It should be noted, however, that despite the increase in lending, the lion’s share of the financing will continue to be for high-quality, stabilized assets with strong cash flow. Well-located apartment buildings, institutional-quality industrial properties, grocery-anchored retail, and data centers are prime examples. Lenders will remain conservative, emphasizing disciplined underwriting and prioritizing assets with demonstrated cash flows over speculative projects.

In its outlook for 2026, Trepp emphasized this point: “If there is one defining call for 2026, it is that CRE remains in a measured momentum lane, with a widening gap between financeable assets and everything else. Properties with strong sponsorship, realistic basis, healthy tenant demand, and manageable near-term capital needs are likely to refinance, transact, and in some cases see pricing stabilize or recover. At the same time, assets still fighting fundamentals or burdened by misaligned capital stacks will continue to face pressure.”

While the pause in rate cuts should increase lending and sales volumes, more cuts may be on the way in 2026. Futures markets are predicting two additional quarter-point interest rate cuts this year—the first in June and a second in the fall. Those cuts may be deepened, however, if President Trump’s nominee to serve as the next chair of the U.S. central bank is confirmed by the Senate when Jerome Powell’s term expires in May.
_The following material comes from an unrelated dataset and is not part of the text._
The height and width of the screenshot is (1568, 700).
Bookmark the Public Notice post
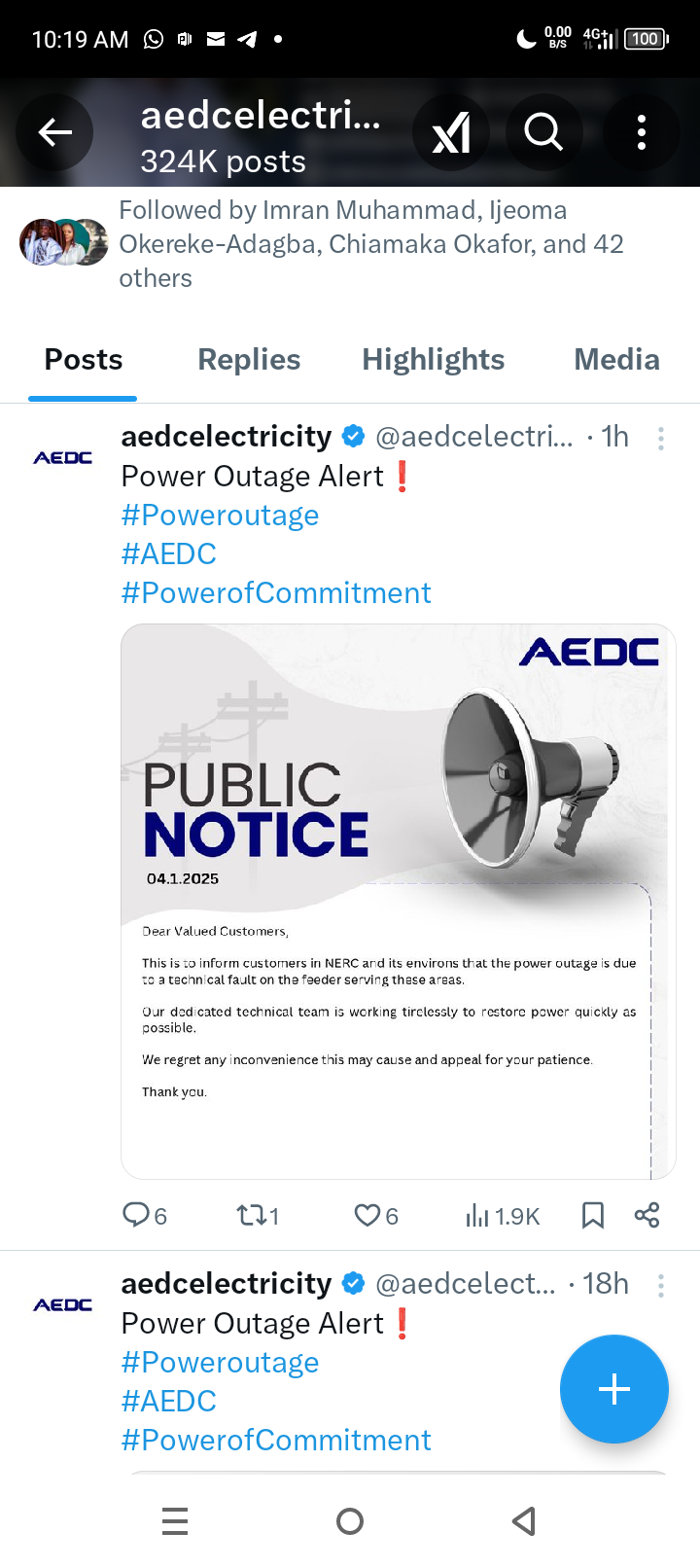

Kevin Warsh, whose nomination in late January 2026 signaled a potential shift toward more aggressive easing in the second half of the year, recently advocated for a “tighter balance sheet but lower rates” approach.

Some see this appointment as a boon to the CRE industry, with Warsh garnering support from the MBA and several prominent conservative, financial, and academic institutions. His nomination is not without controversy, however. Some on Wall Street have raised concerns, and the nomination process is expected to be contentious.